§ **TASK ITEM**: Below is a block of entries; repeat all of it exactly but omit the pictures.

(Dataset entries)
________________
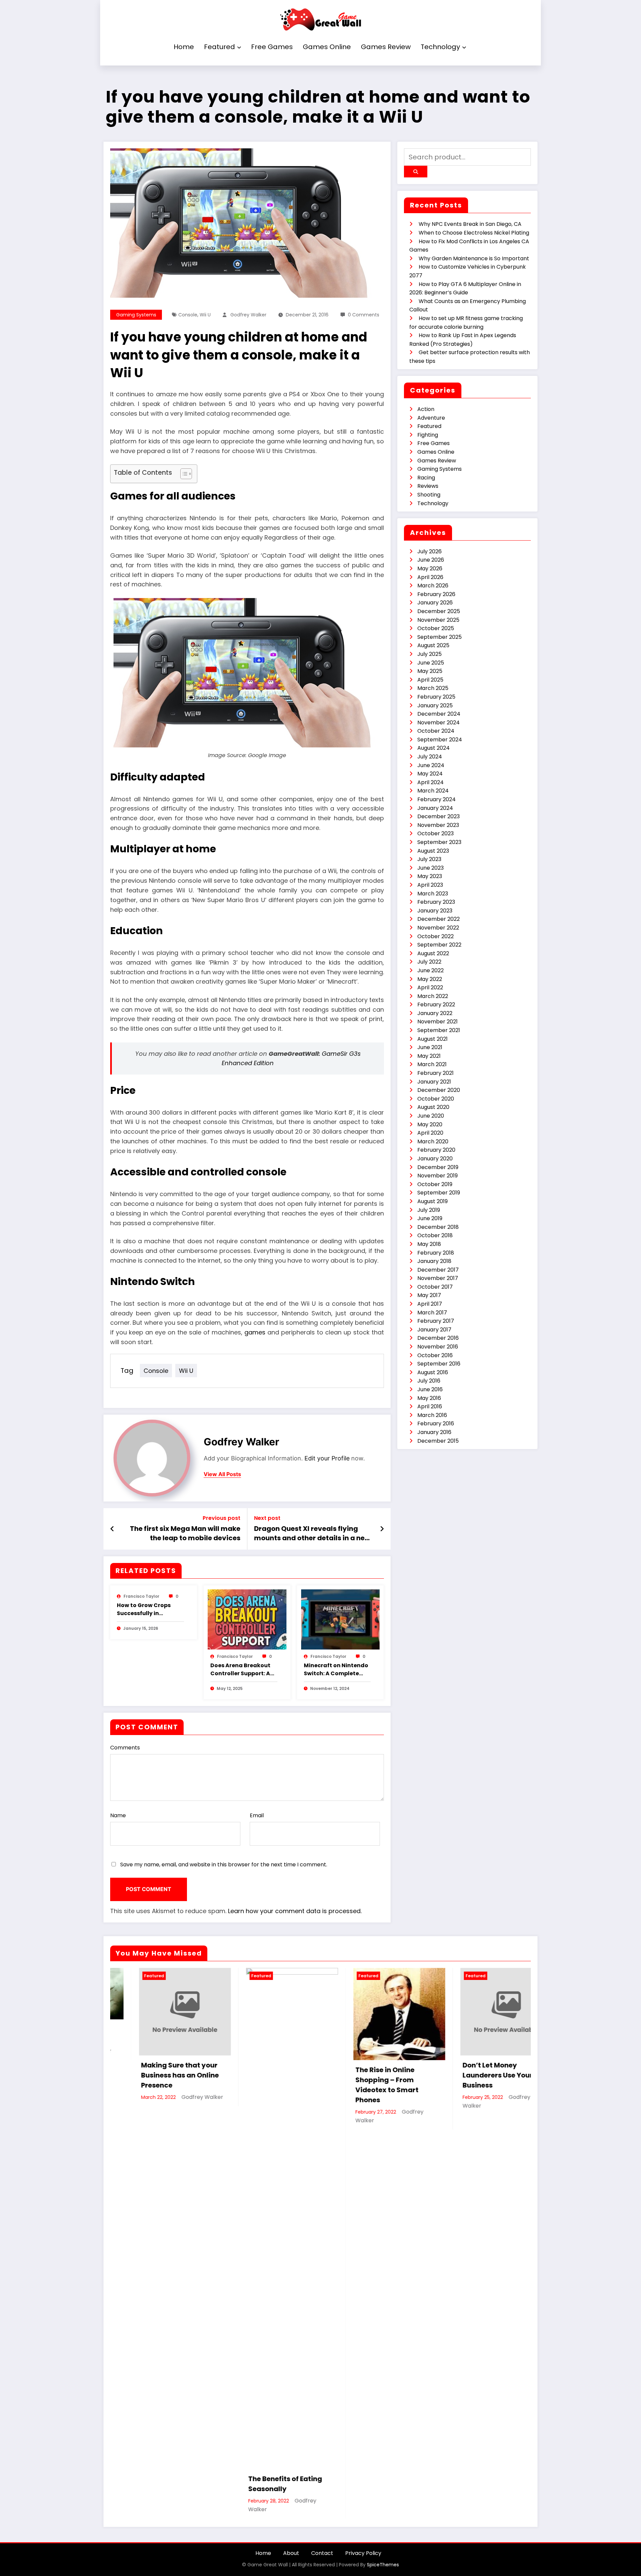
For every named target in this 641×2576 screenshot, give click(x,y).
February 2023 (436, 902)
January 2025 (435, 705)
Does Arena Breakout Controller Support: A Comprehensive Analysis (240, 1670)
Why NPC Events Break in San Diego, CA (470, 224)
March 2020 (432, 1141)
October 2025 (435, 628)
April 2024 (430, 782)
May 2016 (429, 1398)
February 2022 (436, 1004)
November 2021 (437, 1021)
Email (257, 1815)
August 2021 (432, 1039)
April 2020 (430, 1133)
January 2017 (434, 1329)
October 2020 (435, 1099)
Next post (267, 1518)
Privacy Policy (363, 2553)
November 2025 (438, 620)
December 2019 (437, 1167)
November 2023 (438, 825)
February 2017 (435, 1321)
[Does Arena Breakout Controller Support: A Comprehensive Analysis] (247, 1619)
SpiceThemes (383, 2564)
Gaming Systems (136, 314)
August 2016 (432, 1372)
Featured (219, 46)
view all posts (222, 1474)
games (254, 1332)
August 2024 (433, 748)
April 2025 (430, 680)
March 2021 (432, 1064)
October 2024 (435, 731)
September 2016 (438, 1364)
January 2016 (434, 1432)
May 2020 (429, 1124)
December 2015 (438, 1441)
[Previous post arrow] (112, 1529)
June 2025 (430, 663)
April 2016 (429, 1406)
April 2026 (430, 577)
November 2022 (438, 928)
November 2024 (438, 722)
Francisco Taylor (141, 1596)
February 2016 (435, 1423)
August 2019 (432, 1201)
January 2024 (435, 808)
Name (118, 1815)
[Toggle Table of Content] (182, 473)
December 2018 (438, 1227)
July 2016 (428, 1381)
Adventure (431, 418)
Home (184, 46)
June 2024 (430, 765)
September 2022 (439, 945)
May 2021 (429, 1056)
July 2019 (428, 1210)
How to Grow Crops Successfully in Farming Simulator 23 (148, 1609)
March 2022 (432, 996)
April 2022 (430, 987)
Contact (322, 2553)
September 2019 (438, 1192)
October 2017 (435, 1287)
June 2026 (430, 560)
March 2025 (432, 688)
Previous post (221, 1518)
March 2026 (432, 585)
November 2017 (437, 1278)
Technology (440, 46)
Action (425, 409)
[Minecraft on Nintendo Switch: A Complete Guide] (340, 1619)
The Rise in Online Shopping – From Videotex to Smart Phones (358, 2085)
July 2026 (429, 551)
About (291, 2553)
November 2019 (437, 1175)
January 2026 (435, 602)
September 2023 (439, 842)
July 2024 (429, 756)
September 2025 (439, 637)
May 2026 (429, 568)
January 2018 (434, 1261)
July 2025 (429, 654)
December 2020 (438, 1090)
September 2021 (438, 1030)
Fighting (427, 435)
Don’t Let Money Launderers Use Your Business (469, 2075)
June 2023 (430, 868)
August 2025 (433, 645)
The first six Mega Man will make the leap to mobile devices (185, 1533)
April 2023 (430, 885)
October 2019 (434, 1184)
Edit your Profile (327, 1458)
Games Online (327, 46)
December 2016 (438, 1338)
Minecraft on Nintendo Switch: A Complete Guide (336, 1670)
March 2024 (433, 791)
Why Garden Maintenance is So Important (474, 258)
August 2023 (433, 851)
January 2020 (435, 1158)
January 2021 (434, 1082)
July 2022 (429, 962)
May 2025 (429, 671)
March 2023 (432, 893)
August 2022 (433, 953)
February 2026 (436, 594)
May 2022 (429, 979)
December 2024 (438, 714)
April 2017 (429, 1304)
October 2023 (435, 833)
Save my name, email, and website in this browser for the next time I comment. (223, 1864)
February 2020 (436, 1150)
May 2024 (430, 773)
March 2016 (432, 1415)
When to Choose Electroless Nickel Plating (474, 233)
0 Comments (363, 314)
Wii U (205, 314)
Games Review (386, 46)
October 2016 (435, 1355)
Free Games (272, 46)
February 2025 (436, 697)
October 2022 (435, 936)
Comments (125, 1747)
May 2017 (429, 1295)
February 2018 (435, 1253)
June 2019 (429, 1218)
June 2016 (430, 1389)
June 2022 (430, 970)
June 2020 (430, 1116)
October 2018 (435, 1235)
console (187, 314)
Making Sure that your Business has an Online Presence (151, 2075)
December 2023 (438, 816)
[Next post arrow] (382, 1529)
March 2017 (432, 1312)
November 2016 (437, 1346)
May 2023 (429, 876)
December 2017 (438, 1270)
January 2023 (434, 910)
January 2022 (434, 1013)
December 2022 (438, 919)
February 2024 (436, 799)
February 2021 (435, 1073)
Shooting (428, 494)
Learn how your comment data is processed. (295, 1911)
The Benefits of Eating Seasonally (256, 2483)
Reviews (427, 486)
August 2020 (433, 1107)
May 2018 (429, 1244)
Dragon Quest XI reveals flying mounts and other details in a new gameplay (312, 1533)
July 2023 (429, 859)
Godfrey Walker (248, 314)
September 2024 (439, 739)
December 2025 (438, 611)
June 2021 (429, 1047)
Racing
________________
§ **EXERCISE ANSWER**:
For every named target in this 641×2576 screenshot, give click(x,y).
February 2023 (436, 902)
January 2025 (435, 705)
Does Arena Breakout Controller Support: A Comprehensive Analysis (240, 1670)
Why NPC Events Break in San Diego, CA (470, 224)
March 2020 (432, 1141)
October 2025 (435, 628)
April 2024 (430, 782)
May 2016 (429, 1398)
February 2022 (436, 1004)
November 2021 (437, 1021)
Email (257, 1815)
August 2021 (432, 1039)
April 2020 (430, 1133)
January 2017 (434, 1329)
October 2020 (435, 1099)
Next post (267, 1518)
Privacy Policy (363, 2553)
November 2025 (438, 620)
December 2019 (437, 1167)
November 2023 (438, 825)
February 2017 (435, 1321)
[Does Arena Breakout Controller Support: A Comprehensive Analysis] (247, 1619)
SpiceThemes (383, 2564)
Gaming Systems (136, 314)
August 2016 (432, 1372)
Featured (219, 46)
view all posts (222, 1474)
games (254, 1332)
August 2024 (433, 748)
April 2025 (430, 680)
March 2021 (432, 1064)
October 2024 (435, 731)
September 2016 (438, 1364)
January 2016 (434, 1432)
May 2020 (429, 1124)
December 2015 (438, 1441)
[Previous post arrow] (112, 1529)
June 2025 (430, 663)
April 2016 (429, 1406)
April 2026 (430, 577)
November 2022 (438, 928)
November 2024 (438, 722)
Francisco Taylor (141, 1596)
February 2016 (435, 1423)
August 2019 (432, 1201)
January 2024 (435, 808)
Name (118, 1815)
[Toggle Table of Content] (182, 473)
December 2018 (438, 1227)
July 2016 (428, 1381)
Adventure (431, 418)
Home (184, 46)
June 2024 (430, 765)
September 2022 (439, 945)
May 2021 (429, 1056)
July 2019 (428, 1210)
How to Grow Crops Successfully in Farming Simulator 23 (148, 1609)
March 2022 (432, 996)
April 2022 (430, 987)
Contact (322, 2553)
September 2019 (438, 1192)
October 2017 (435, 1287)
June 2026 (430, 560)
March 2025 (432, 688)
Previous post (221, 1518)
March 2026 (432, 585)
November 2017 (437, 1278)
Technology (440, 46)
Action (425, 409)
[Minecraft on Nintendo Switch: A Complete Guide] (340, 1619)
The Rise in Online Shopping – From Videotex to Smart Phones (358, 2085)
July 2026 (429, 551)
About (291, 2553)
November 2019 (437, 1175)
January 2026 (435, 602)
September 2023 (439, 842)
July 2024 (429, 756)
September 2025 (439, 637)
May 2026 (429, 568)
January 2018 (434, 1261)
July 2025 (429, 654)
December 2020 (438, 1090)
September 2021 (438, 1030)
Fighting (427, 435)
Don’t Let Money Launderers Use Your Business (469, 2075)
June 2023 (430, 868)
August 2025 (433, 645)
The first six Mega Man will make the leap to mobile devices (185, 1533)
April 2023 (430, 885)
October 2019 (434, 1184)
Edit your Profile (327, 1458)
Games Online (327, 46)
December 2016 (438, 1338)
Minecraft on Nintendo Switch: A Complete Guide (336, 1670)
March 2024 (433, 791)
Why Garden Maintenance is So Important (474, 258)
August 2023 (433, 851)
January 2020 (435, 1158)
January 2021 (434, 1082)
July 2022 (429, 962)
May 2025 (429, 671)
March 2023 (432, 893)
August 2022 (433, 953)
February 2026 (436, 594)
May 2022 (429, 979)
December 2024 (438, 714)
April 2017 (429, 1304)
October 2023 (435, 833)
Save my name, email, and website in this browser for the next time I comment. (223, 1864)
February 2020 (436, 1150)
May 2024 (430, 773)
March 2016 (432, 1415)
When to Choose Electroless Nickel Plating (474, 233)
0 Comments (363, 314)
Wii U (205, 314)
Games Review (386, 46)
October 2016 (435, 1355)
Free Games (272, 46)
February 2025 (436, 697)
October 2022 (435, 936)
Comments (125, 1747)
May 2017 (429, 1295)
February 2018 (435, 1253)
June 2019 (429, 1218)
June 2016 (430, 1389)
June 2022 (430, 970)
June 2020 (430, 1116)
October 2018 (435, 1235)
console (187, 314)
Making Sure that your Business has an Online Presence (151, 2075)
December 2023 (438, 816)
[Next post arrow] (382, 1529)
March 2017 (432, 1312)
November 2016 (437, 1346)
May 2023 (429, 876)
December 2017 (438, 1270)
January 2023 (434, 910)
January 2022 (434, 1013)
December 2022 (438, 919)
February 2024 (436, 799)
February 2021 (435, 1073)
Shooting (428, 494)
Learn how your comment data is processed. (295, 1911)
The Benefits of Eating Seasonally (256, 2483)
Reviews (427, 486)
August 2020 (433, 1107)
May 2018 (429, 1244)
Dragon Quest XI reveals flying mounts and other details in a new gameplay (312, 1533)
July 2023 (429, 859)
Godfrey Walker (248, 314)
September 2024 (439, 739)
December 2025 (438, 611)
June 2021 (429, 1047)
Racing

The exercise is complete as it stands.